▸ INSTRUCTIONS TO FOLLOW: Copy the records below word for word, leaving out nothing.

(MATERIAL PROVIDED Opens)

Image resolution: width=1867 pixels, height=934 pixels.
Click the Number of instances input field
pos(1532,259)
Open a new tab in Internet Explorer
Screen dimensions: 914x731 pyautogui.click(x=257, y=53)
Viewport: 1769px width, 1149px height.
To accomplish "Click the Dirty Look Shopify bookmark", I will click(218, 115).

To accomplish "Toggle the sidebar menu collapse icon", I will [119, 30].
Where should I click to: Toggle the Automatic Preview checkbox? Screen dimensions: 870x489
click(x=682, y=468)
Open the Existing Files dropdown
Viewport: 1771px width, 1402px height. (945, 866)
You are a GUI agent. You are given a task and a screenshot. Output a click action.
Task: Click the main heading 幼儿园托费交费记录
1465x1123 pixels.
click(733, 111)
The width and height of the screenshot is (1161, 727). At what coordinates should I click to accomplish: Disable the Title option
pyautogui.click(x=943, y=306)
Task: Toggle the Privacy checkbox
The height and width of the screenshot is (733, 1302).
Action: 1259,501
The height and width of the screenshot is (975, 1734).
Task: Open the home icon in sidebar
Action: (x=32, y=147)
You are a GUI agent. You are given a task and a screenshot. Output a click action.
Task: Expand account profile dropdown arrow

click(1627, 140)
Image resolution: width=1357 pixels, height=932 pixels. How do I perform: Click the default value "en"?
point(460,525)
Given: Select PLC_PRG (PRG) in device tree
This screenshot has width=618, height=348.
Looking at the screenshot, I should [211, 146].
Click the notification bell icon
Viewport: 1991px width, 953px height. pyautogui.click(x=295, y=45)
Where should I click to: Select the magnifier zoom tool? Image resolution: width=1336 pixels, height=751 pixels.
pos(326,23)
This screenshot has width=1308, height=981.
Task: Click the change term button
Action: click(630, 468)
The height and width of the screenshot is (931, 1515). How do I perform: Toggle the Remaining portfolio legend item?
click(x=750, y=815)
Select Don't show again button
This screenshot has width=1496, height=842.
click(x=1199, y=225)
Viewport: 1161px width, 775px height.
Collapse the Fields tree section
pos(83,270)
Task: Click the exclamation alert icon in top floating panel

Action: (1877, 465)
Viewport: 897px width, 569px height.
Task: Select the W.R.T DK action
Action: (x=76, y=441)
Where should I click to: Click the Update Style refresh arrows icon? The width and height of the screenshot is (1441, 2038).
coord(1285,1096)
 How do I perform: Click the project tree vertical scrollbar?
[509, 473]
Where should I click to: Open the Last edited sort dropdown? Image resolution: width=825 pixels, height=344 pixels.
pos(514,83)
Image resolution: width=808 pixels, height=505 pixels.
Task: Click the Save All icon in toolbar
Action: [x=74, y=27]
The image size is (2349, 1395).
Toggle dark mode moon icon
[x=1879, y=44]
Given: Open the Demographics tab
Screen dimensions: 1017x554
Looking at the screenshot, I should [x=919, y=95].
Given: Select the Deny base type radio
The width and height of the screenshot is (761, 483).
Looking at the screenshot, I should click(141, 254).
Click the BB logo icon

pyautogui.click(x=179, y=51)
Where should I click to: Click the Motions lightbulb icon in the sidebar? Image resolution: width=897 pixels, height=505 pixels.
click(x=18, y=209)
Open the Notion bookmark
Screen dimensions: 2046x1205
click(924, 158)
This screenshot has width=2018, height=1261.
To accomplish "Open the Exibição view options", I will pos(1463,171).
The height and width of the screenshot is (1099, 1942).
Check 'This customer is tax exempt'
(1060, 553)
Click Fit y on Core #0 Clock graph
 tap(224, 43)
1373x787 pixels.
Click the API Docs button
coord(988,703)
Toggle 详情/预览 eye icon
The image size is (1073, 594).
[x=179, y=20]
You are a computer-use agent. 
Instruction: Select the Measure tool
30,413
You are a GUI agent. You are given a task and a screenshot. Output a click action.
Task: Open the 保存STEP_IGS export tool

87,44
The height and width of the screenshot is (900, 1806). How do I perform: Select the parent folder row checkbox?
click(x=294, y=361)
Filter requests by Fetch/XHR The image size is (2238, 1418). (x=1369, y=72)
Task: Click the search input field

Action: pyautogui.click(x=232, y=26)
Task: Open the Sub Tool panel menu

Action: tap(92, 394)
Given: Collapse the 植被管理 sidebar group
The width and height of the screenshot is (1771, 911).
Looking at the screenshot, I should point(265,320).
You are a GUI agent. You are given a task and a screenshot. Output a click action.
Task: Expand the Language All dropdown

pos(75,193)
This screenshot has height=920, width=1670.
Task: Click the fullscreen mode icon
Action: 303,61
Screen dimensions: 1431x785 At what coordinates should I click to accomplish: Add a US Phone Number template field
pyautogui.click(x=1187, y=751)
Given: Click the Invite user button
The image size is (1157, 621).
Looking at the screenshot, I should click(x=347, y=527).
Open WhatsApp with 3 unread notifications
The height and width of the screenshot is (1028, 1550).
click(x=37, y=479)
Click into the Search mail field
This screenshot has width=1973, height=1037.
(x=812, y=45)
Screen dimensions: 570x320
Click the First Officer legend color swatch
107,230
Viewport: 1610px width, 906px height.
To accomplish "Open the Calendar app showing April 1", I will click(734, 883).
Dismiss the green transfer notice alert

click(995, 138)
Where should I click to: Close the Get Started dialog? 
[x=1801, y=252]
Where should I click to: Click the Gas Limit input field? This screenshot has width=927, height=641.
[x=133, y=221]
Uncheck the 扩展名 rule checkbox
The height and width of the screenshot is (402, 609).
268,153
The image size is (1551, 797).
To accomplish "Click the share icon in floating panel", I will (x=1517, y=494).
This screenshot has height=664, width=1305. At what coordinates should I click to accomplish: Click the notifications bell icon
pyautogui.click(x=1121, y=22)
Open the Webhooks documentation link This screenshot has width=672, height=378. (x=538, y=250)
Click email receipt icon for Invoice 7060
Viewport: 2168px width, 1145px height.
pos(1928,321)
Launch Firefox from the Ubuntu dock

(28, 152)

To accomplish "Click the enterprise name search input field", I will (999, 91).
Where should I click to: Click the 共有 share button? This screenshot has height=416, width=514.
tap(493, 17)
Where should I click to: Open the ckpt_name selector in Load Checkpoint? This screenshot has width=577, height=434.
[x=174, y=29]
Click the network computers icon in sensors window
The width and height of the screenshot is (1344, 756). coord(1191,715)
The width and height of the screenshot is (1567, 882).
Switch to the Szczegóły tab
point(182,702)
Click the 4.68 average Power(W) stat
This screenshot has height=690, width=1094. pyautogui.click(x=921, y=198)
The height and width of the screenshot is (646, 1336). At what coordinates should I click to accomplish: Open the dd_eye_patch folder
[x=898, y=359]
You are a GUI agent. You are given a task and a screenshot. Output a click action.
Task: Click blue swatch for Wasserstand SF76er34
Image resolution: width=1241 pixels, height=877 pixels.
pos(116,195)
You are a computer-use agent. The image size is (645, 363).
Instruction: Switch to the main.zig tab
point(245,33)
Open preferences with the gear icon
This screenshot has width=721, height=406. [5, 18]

(MATERIAL PROVIDED Closes)

▸ WRITTEN SOLUTION:
Image resolution: width=1867 pixels, height=934 pixels.
Click the Number of instances input field
pos(1532,259)
Open a new tab in Internet Explorer
Screen dimensions: 914x731 pyautogui.click(x=257, y=53)
Viewport: 1769px width, 1149px height.
To accomplish "Click the Dirty Look Shopify bookmark", I will click(218, 115).

To accomplish "Toggle the sidebar menu collapse icon", I will [119, 30].
Where should I click to: Toggle the Automatic Preview checkbox? Screen dimensions: 870x489
click(x=682, y=468)
Open the Existing Files dropdown
Viewport: 1771px width, 1402px height. (945, 866)
You are a GUI agent. You are given a task and a screenshot. Output a click action.
Task: Click the main heading 幼儿园托费交费记录
1465x1123 pixels.
click(733, 111)
The width and height of the screenshot is (1161, 727). At what coordinates should I click to accomplish: Disable the Title option
pyautogui.click(x=943, y=306)
Task: Toggle the Privacy checkbox
The height and width of the screenshot is (733, 1302).
Action: 1259,501
The height and width of the screenshot is (975, 1734).
Task: Open the home icon in sidebar
Action: (x=32, y=147)
You are a GUI agent. You are given a task and a screenshot. Output a click action.
Task: Expand account profile dropdown arrow

click(1627, 140)
Image resolution: width=1357 pixels, height=932 pixels. How do I perform: Click the default value "en"?
point(460,525)
Given: Select PLC_PRG (PRG) in device tree
This screenshot has width=618, height=348.
Looking at the screenshot, I should [211, 146].
Click the notification bell icon
Viewport: 1991px width, 953px height. pyautogui.click(x=295, y=45)
Where should I click to: Select the magnifier zoom tool? Image resolution: width=1336 pixels, height=751 pixels.
pos(326,23)
This screenshot has width=1308, height=981.
Task: Click the change term button
Action: click(630, 468)
The height and width of the screenshot is (931, 1515). How do I perform: Toggle the Remaining portfolio legend item?
click(x=750, y=815)
Select Don't show again button
This screenshot has width=1496, height=842.
click(x=1199, y=225)
Viewport: 1161px width, 775px height.
Collapse the Fields tree section
pos(83,270)
Task: Click the exclamation alert icon in top floating panel

Action: (1877, 465)
Viewport: 897px width, 569px height.
Task: Select the W.R.T DK action
Action: (x=76, y=441)
Where should I click to: Click the Update Style refresh arrows icon? The width and height of the screenshot is (1441, 2038).
coord(1285,1096)
 How do I perform: Click the project tree vertical scrollbar?
[509, 473]
Where should I click to: Open the Last edited sort dropdown? Image resolution: width=825 pixels, height=344 pixels.
pos(514,83)
Image resolution: width=808 pixels, height=505 pixels.
Task: Click the Save All icon in toolbar
Action: [x=74, y=27]
The image size is (2349, 1395).
Toggle dark mode moon icon
[x=1879, y=44]
Given: Open the Demographics tab
Screen dimensions: 1017x554
Looking at the screenshot, I should [x=919, y=95].
Given: Select the Deny base type radio
The width and height of the screenshot is (761, 483).
Looking at the screenshot, I should click(141, 254).
Click the BB logo icon

pyautogui.click(x=179, y=51)
Where should I click to: Click the Motions lightbulb icon in the sidebar? Image resolution: width=897 pixels, height=505 pixels.
click(x=18, y=209)
Open the Notion bookmark
Screen dimensions: 2046x1205
click(924, 158)
This screenshot has width=2018, height=1261.
To accomplish "Open the Exibição view options", I will pos(1463,171).
The height and width of the screenshot is (1099, 1942).
Check 'This customer is tax exempt'
(1060, 553)
Click Fit y on Core #0 Clock graph
 tap(224, 43)
1373x787 pixels.
Click the API Docs button
coord(988,703)
Toggle 详情/预览 eye icon
The image size is (1073, 594).
[x=179, y=20]
You are a computer-use agent. 
Instruction: Select the Measure tool
30,413
You are a GUI agent. You are given a task and a screenshot. Output a click action.
Task: Open the 保存STEP_IGS export tool

87,44
The height and width of the screenshot is (900, 1806). How do I perform: Select the parent folder row checkbox?
click(x=294, y=361)
Filter requests by Fetch/XHR The image size is (2238, 1418). (x=1369, y=72)
Task: Click the search input field

Action: pyautogui.click(x=232, y=26)
Task: Open the Sub Tool panel menu

Action: tap(92, 394)
Given: Collapse the 植被管理 sidebar group
The width and height of the screenshot is (1771, 911).
Looking at the screenshot, I should point(265,320).
You are a GUI agent. You are given a task and a screenshot. Output a click action.
Task: Expand the Language All dropdown

pos(75,193)
This screenshot has height=920, width=1670.
Task: Click the fullscreen mode icon
Action: 303,61
Screen dimensions: 1431x785 At what coordinates should I click to accomplish: Add a US Phone Number template field
pyautogui.click(x=1187, y=751)
Given: Click the Invite user button
The image size is (1157, 621).
Looking at the screenshot, I should click(x=347, y=527).
Open WhatsApp with 3 unread notifications
The height and width of the screenshot is (1028, 1550).
click(x=37, y=479)
Click into the Search mail field
This screenshot has width=1973, height=1037.
(x=812, y=45)
Screen dimensions: 570x320
Click the First Officer legend color swatch
107,230
Viewport: 1610px width, 906px height.
To accomplish "Open the Calendar app showing April 1", I will click(734, 883).
Dismiss the green transfer notice alert

click(995, 138)
Where should I click to: Close the Get Started dialog? 
[x=1801, y=252]
Where should I click to: Click the Gas Limit input field? This screenshot has width=927, height=641.
[x=133, y=221]
Uncheck the 扩展名 rule checkbox
The height and width of the screenshot is (402, 609).
268,153
The image size is (1551, 797).
To accomplish "Click the share icon in floating panel", I will (x=1517, y=494).
This screenshot has height=664, width=1305. At what coordinates should I click to accomplish: Click the notifications bell icon
pyautogui.click(x=1121, y=22)
Open the Webhooks documentation link This screenshot has width=672, height=378. (x=538, y=250)
Click email receipt icon for Invoice 7060
Viewport: 2168px width, 1145px height.
pos(1928,321)
Launch Firefox from the Ubuntu dock

(28, 152)

To accomplish "Click the enterprise name search input field", I will (999, 91).
Where should I click to: Click the 共有 share button? This screenshot has height=416, width=514.
tap(493, 17)
Where should I click to: Open the ckpt_name selector in Load Checkpoint? This screenshot has width=577, height=434.
[x=174, y=29]
Click the network computers icon in sensors window
The width and height of the screenshot is (1344, 756). coord(1191,715)
The width and height of the screenshot is (1567, 882).
Switch to the Szczegóły tab
point(182,702)
Click the 4.68 average Power(W) stat
This screenshot has height=690, width=1094. pyautogui.click(x=921, y=198)
The height and width of the screenshot is (646, 1336). At what coordinates should I click to accomplish: Open the dd_eye_patch folder
[x=898, y=359]
You are a GUI agent. You are given a task and a screenshot. Output a click action.
Task: Click blue swatch for Wasserstand SF76er34
Image resolution: width=1241 pixels, height=877 pixels.
pos(116,195)
You are a computer-use agent. The image size is (645, 363).
Instruction: Switch to the main.zig tab
point(245,33)
Open preferences with the gear icon
This screenshot has width=721, height=406. [5, 18]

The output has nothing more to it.